This study is part of a broader PROVE IT (Policy Relevant Outcomes from Validating Evidence on ImpacT) (http://treattb.org) evaluation undertaken in Cape Town, South Africa, to assess the impact of new molecular diagnostics on the diagnosis and treatment of tuberculosis. Guided by the Impact Assessment Framework , the magnitude and range of benefits for patients (from clinical presentation to treatment initiation), the magnitude and nature of inputs required and factors that influence policy change were evaluated.
We compared MDR-TB treatment commencement times (TCT) in LPA and Xpert-based algorithms in a routine operational setting. Treatment non-initiation rates and the association between MDR-TB TCT and patient level variables such as age, sex, HIV-status, MDR-risk profile, MDR-TB diagnostic time-point and treatment initiation site were also assessed.
This observational cohort study compared cases in a LPA-based algorithm to those in an Xpert-based algorithm, as facilities transitioned to the latter in 2011–2012.
The study was undertaken in Cape Town, South Africa. The City had a high TB burden with 28,658 TB cases and 953 MDR-TB cases recorded in 2011 and a TB case notification rate of 752/100,000 population (Source: J. Caldwell, Routine TB Programme Data, Cape Town Health Directorate). Free TB diagnostic services were provided at 142 primary health care (PHC) facilities and treatment at 101 of these. A daily courier delivered all specimens to a central laboratory where tests were done and results recorded in an electronic laboratory database. Positive TB results were faxed to facilities on a daily basis and hard copies of all results returned by courier.
Patients diagnosed with MDR-TB received standardised treatment regimens. Historically, patients initiated MDR-TB treatment at a central TB-hospital. From 2005, doctors at the TB hospital reviewed case records and prescribed treatment but patients could initiate treatment at PHC facilities. In 2012, doctors at the PHC facilities offering TB treatment initiated standardised MDR-TB treatment without the need for prior review of the case at the TB-hospital.
The health department introduced LPA as a replacement for conventional first-line DST in January 2008. LPA was initially performed on culture (BACTEC MGIT 960) isolates in high MDR-risk presumptive TB cases and later also directly on smear-positive sputa and referred to in this study as the LPA-based algorithm (Figure 1).
The sequence of diagnostic tests in each algorithm and the action taken based on test results is shown. Shaded blocks indicate possible MDR-TB diagnostic points. Abbreviations: MDR-TB - multidrug-resistant tuberculosis; LPA - line probe assay; DST - drug susceptibility testing; HIV – human immunodeficiency virus; Rif – rifampicin; Pos – positi.
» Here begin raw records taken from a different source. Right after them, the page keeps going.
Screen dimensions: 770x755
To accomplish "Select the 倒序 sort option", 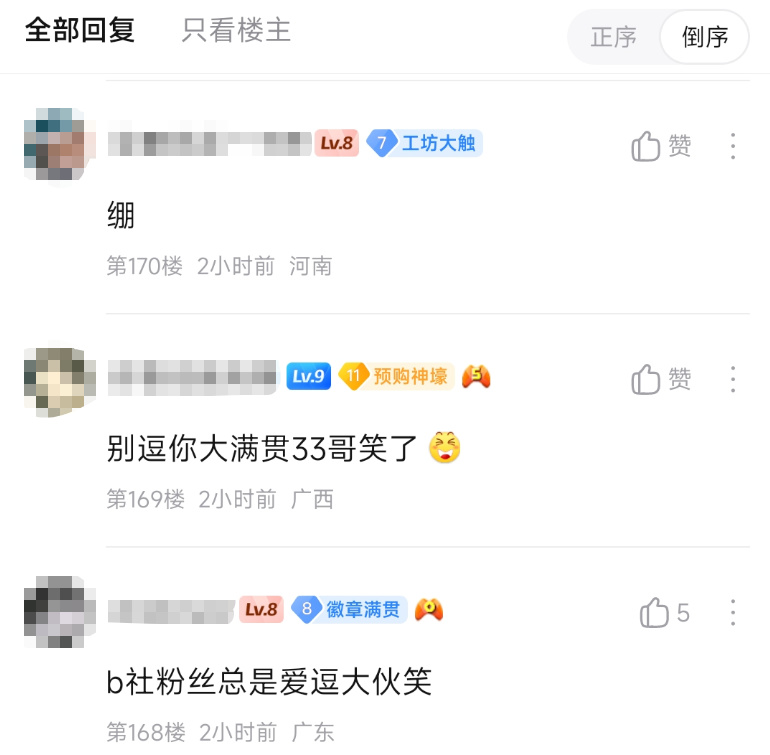I will 704,37.
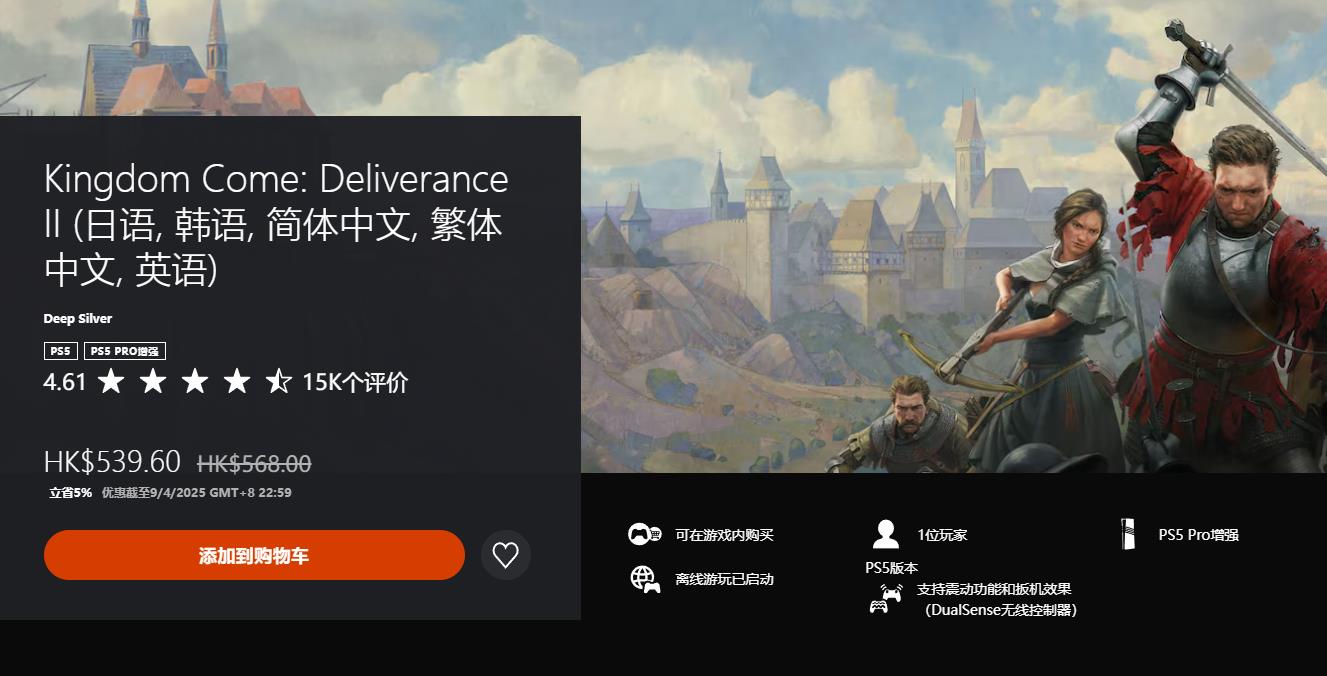The width and height of the screenshot is (1327, 676).
Task: Click the PS5 PRO增强 badge
Action: point(125,351)
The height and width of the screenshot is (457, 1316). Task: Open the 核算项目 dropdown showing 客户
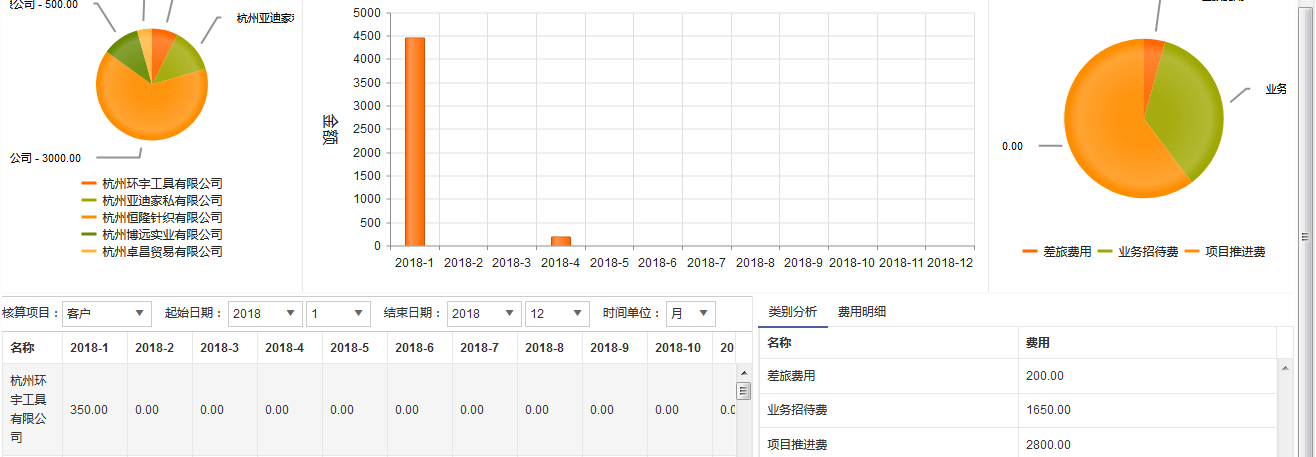(x=105, y=314)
From 2011 to 2013 Xpert was sequentially introduced into the eight health sub-districts in Cape Town, replacing smear microscopy for all presumptive TB cases and referred to in this study as the Xpert-based algorithm (Figure 1).
In both algorithms, cases in whom 1st line regimens failed (i.e. those with positive smears during the course of treatment and or clinical deterioration) were evaluated for MDR-TB though culture and LPA (Figure 1).
This study was undertaken in a routine operational setting in 10 high TB-burden government PHC facilities, selected from a total of 29 that met the criteria of a TB caseload of >350 in 2009. Two facilities were excluded due to competing research studies. The remaining facilities were ordered according to their smear-positive treatment success rates in 2009 and five were randomly selected from each group above and below the median.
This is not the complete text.